North Carolina voter suppression law is dead
Gerry Broome/AP

The Supreme Court has effectively killed North Carolina’s controversial 2013 voter ID law, by rejecting the appeal of a Fourth Circuit Court of Appeals decision that struck it down. Passed within hours of the Supreme Court decision to gut the voting rights act, North Carolina’s HB 589 was to be the model for voter suppression across the country.

The law which, among other things, sought to reduce early voting by one week, end same-day registration, and mandated that citizens present a state ID to vote, was described in the Fourth Circuit’s decision as having been crafted to target African Americans “with almost surgical precision.”

There was no shortage of shoe leather spent on the road to this major victory for democratic rights.

North Carolina’s Moral Monday movement, which has since spread across the country, was formed shortly after the passage of HB 589. Its call to action was framed by Rev. William Barber III as a spiritual struggle for freedom.

“We have no other choice but to assemble in the people’s house where these bills are being presented, argued, and voted upon, in hopes that God will move in the hearts of our legislators as he moved in the heart of Pharaoh to let His people go,” wrote Barber, “Some ask the question, why don’t they be quiet? Well, I must remind you, that it has been our collective silence that has quietly opened the city gates to these undemocratic violators of our rights.”

This call brought a diverse coalition of organizations into the streets every Monday. Labor activists, LGBT persons, advocates of health care reform, all stood together every Monday, and many participants risked their liberty to highlight the threat Governor McCrory and the Republicans posed to democracy.

The final victory against HB 589 is one more notch in the belt of the Moral Monday movement, which has claimed victory against North Carolina’s notorious anti-trans “bathroom law” and cost Governor McCrory his job in the 2016 election.

The new governor, Roy Cooper, moved to dismiss the appeal to the Supreme Court that was filed by his predecessor, so it was the North Carolina General Assembly’s request for appeal that was denied. However, Chief Justice Roberts stressed that the denial of appeal implied nothing about the merits of the law.

“Given the blizzard of filings over who is and who is not authorized to seek review in this Court under North Carolina law, it is important to recall our frequent admonition that ‘the denial of a writ of certiorari imports no expression of opinion upon the merits of the case,’ ” he said.

“This law, enacted with what the appeals court called discriminatory intent and ‘almost surgical precision’ targeting African-American voters, is meeting its much-deserved demise,” said Dale Ho, director of the ACLU’s Voting Rights Project. “An ugly chapter in voter suppression is finally closing.”

MaryBe McMillan, Secretary Treasurer of the North Carolina AFL-CIO, told People’s World that it was “a good day for voting rights,” adding, “Our state’s legislative leaders should be ashamed of themselves for making it harder rather than easier for citizens to exercise their right to vote. So while we celebrate today, we must remain vigilant because the majority in our legislature continue to attack voting rights–there is a bill this session to make it more difficult for precincts to extend polling hours in the case of any irregularities.

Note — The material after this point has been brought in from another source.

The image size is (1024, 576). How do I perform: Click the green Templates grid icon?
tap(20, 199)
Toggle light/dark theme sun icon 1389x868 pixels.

“The North Carolina AFL-CIO and our allies will steadfastly oppose any efforts to stifle voting rights, and we will organize across the state to make sure our voices are heard and our votes are counted in 2018.”


Patrick J. Foote
Patrick J. Foote

Patrick Foote writes occasionally for People's World. At the University of Central Florida, he worked with the Student Labor Action Project organizing around the intersection of student and worker issues. He would go on to work in the labor movement in such organizations as Central Florida Jobs with Justice, AFSCME Council 79, and OUR Walmart.